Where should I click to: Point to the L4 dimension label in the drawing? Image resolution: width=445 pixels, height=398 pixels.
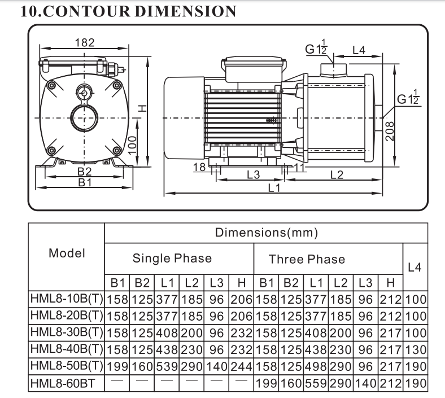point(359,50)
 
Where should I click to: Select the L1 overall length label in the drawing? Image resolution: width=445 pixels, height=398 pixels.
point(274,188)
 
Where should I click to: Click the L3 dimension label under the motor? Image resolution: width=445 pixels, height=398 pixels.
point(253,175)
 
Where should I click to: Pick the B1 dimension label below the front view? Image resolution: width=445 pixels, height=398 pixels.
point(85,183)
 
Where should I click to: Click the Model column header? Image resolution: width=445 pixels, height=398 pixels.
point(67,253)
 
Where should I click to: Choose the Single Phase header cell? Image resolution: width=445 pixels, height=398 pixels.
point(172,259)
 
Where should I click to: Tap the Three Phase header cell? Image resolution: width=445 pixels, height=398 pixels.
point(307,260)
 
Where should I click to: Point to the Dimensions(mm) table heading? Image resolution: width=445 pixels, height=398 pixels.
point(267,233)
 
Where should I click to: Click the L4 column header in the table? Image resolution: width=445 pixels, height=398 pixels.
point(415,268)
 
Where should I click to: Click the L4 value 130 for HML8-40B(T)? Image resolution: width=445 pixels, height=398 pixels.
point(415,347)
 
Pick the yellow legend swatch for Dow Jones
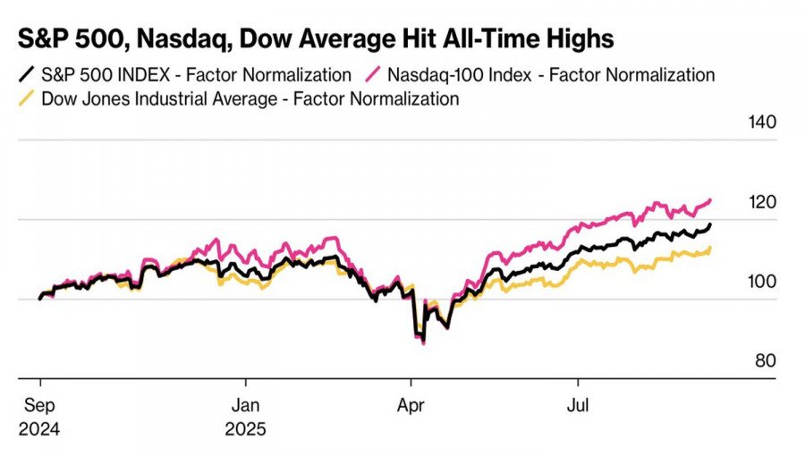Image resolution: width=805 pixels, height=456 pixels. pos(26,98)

* * * *

→ Short exercise
Write out all of the data above word for word, leaving out the pictures.

→ Response to this task
Where should I click to: Point to the L4 dimension label in the drawing? Image resolution: width=445 pixels, height=398 pixels.
point(359,50)
 
Where should I click to: Select the L1 overall length label in the drawing? Image resolution: width=445 pixels, height=398 pixels.
point(274,188)
 
Where should I click to: Click the L3 dimension label under the motor? Image resolution: width=445 pixels, height=398 pixels.
point(253,175)
 
Where should I click to: Pick the B1 dimension label below the front view? Image resolution: width=445 pixels, height=398 pixels.
point(85,183)
 
Where should I click to: Click the Model column header? Image resolution: width=445 pixels, height=398 pixels.
point(67,253)
 
Where should I click to: Choose the Single Phase header cell? Image resolution: width=445 pixels, height=398 pixels.
point(172,259)
 
Where should I click to: Tap the Three Phase header cell? Image resolution: width=445 pixels, height=398 pixels.
point(307,260)
 
Where should I click to: Point to the Dimensions(mm) table heading? Image resolution: width=445 pixels, height=398 pixels.
point(267,233)
 
Where should I click to: Click the L4 column header in the table? Image resolution: width=445 pixels, height=398 pixels.
point(415,268)
 
Where should I click to: Click the L4 value 130 for HML8-40B(T)? Image resolution: width=445 pixels, height=398 pixels.
point(415,347)
 
Pick the yellow legend swatch for Dow Jones
Image resolution: width=805 pixels, height=456 pixels. pos(26,98)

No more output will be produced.